Material shown =
━━━━━━━━━━━━━━━━━━━━━━━━━━━━━━
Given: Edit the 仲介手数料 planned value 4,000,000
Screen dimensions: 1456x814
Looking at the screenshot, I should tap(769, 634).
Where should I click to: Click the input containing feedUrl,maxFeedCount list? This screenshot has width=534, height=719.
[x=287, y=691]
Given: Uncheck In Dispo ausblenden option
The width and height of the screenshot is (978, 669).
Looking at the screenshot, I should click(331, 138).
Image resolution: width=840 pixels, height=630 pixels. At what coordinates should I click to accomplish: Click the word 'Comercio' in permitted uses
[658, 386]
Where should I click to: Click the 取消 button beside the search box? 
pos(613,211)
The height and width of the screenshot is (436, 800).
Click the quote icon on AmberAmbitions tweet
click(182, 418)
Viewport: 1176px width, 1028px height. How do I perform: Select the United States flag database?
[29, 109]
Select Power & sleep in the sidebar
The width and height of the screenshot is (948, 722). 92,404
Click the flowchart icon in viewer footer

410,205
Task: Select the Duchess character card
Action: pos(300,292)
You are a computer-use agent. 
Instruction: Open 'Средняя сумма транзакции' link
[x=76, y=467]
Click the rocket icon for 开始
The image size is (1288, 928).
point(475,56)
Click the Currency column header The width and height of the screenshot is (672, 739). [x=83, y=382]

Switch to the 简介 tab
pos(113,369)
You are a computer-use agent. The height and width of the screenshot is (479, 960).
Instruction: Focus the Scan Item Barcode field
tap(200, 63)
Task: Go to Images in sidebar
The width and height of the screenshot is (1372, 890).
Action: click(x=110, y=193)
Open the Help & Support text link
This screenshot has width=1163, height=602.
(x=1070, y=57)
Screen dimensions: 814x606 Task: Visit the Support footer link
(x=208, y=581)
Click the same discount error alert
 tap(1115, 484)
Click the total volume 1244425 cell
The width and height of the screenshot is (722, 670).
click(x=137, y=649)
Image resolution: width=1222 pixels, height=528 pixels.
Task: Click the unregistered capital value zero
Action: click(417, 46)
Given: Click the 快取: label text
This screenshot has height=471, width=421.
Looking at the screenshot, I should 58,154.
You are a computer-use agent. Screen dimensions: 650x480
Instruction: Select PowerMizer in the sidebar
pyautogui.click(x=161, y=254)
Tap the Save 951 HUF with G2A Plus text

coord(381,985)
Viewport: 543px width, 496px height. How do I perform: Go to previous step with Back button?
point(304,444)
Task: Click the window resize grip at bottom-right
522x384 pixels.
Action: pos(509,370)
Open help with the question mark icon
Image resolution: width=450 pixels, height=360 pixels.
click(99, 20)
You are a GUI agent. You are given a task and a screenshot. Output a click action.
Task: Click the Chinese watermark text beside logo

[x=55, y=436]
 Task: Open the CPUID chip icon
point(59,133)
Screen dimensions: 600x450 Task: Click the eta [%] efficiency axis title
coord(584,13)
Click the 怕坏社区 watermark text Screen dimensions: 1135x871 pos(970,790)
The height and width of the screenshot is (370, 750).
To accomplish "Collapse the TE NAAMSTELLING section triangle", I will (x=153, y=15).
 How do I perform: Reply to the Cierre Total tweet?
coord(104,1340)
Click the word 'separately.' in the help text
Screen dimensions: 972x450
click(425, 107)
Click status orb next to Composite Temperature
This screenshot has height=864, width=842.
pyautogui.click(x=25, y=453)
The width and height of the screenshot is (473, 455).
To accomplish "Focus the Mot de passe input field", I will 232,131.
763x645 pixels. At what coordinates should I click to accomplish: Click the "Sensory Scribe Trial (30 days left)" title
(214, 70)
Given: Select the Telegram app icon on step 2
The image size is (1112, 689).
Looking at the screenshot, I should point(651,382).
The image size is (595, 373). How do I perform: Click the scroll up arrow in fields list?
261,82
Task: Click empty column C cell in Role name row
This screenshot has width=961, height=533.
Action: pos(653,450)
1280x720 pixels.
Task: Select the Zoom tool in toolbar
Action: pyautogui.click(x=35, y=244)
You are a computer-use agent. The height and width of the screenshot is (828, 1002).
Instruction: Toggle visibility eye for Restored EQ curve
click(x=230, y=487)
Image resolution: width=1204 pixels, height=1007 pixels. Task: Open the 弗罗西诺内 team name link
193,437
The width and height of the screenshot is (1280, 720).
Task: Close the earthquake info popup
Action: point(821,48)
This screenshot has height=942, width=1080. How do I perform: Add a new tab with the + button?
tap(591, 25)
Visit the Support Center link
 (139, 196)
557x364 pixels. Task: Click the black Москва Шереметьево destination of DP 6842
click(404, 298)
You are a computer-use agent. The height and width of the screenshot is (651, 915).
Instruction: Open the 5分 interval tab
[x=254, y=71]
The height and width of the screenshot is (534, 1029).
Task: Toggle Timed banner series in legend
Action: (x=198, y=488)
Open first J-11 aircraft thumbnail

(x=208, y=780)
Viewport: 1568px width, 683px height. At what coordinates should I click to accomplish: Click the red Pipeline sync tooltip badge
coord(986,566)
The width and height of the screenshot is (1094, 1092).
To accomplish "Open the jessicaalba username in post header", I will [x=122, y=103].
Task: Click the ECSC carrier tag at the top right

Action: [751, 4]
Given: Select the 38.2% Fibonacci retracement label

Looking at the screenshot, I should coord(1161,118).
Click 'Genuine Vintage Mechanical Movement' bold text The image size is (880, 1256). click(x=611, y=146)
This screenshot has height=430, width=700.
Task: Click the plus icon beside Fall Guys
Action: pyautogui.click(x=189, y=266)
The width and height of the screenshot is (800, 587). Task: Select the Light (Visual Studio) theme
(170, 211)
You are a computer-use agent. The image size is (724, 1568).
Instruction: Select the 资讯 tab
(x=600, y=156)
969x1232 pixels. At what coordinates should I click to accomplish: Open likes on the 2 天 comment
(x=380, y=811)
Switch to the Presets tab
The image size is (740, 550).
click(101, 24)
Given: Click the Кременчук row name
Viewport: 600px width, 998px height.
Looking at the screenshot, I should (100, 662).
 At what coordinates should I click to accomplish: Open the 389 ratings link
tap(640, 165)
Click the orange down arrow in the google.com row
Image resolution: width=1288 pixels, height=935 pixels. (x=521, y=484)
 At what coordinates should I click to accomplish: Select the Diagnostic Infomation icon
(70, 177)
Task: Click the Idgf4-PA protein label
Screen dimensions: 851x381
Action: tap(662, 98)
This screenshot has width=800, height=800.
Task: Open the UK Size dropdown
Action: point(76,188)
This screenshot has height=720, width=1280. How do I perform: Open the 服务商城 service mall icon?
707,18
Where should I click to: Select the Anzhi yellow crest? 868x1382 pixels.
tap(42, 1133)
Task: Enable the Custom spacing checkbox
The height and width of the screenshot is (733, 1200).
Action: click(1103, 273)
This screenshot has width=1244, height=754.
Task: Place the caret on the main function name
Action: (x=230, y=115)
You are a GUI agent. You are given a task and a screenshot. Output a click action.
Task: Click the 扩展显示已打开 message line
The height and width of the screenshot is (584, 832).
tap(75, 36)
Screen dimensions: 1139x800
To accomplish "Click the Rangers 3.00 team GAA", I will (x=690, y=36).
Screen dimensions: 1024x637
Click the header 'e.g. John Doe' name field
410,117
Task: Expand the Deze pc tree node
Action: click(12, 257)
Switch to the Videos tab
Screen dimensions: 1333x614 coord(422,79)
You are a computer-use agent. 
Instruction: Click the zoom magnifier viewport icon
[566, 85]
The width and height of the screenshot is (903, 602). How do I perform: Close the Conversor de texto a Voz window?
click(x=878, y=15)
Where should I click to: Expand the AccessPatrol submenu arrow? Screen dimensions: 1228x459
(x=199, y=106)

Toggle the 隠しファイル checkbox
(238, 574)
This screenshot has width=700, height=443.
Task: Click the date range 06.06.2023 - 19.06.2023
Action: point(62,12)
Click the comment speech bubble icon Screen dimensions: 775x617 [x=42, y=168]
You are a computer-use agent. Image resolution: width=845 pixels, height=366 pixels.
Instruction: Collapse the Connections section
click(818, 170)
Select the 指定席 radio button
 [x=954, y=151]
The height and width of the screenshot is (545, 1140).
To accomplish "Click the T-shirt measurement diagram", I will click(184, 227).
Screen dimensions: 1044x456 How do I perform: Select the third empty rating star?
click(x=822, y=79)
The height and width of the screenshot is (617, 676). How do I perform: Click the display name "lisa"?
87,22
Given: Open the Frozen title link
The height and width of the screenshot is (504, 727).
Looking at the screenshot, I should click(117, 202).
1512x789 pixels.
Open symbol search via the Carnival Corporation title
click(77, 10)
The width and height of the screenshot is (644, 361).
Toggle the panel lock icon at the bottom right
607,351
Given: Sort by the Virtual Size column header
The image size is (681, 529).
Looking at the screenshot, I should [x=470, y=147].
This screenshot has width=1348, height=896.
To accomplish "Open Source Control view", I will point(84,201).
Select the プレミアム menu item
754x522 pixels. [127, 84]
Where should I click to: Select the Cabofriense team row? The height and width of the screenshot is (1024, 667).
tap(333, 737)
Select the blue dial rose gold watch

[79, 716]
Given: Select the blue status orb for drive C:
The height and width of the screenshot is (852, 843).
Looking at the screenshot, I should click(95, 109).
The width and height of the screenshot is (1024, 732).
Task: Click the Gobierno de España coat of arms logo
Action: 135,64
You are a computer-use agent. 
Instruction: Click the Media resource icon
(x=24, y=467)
━━━━━━━━━━━━━━━━━━━━━━━━━━━━━━
Task prompt =
Scan the lines above for the word "column" and copy every one where it occurs.

Your response =
Click the Currency column header The width and height of the screenshot is (672, 739). [x=83, y=382]
Task: Click empty column C cell in Role name row
Given: Sort by the Virtual Size column header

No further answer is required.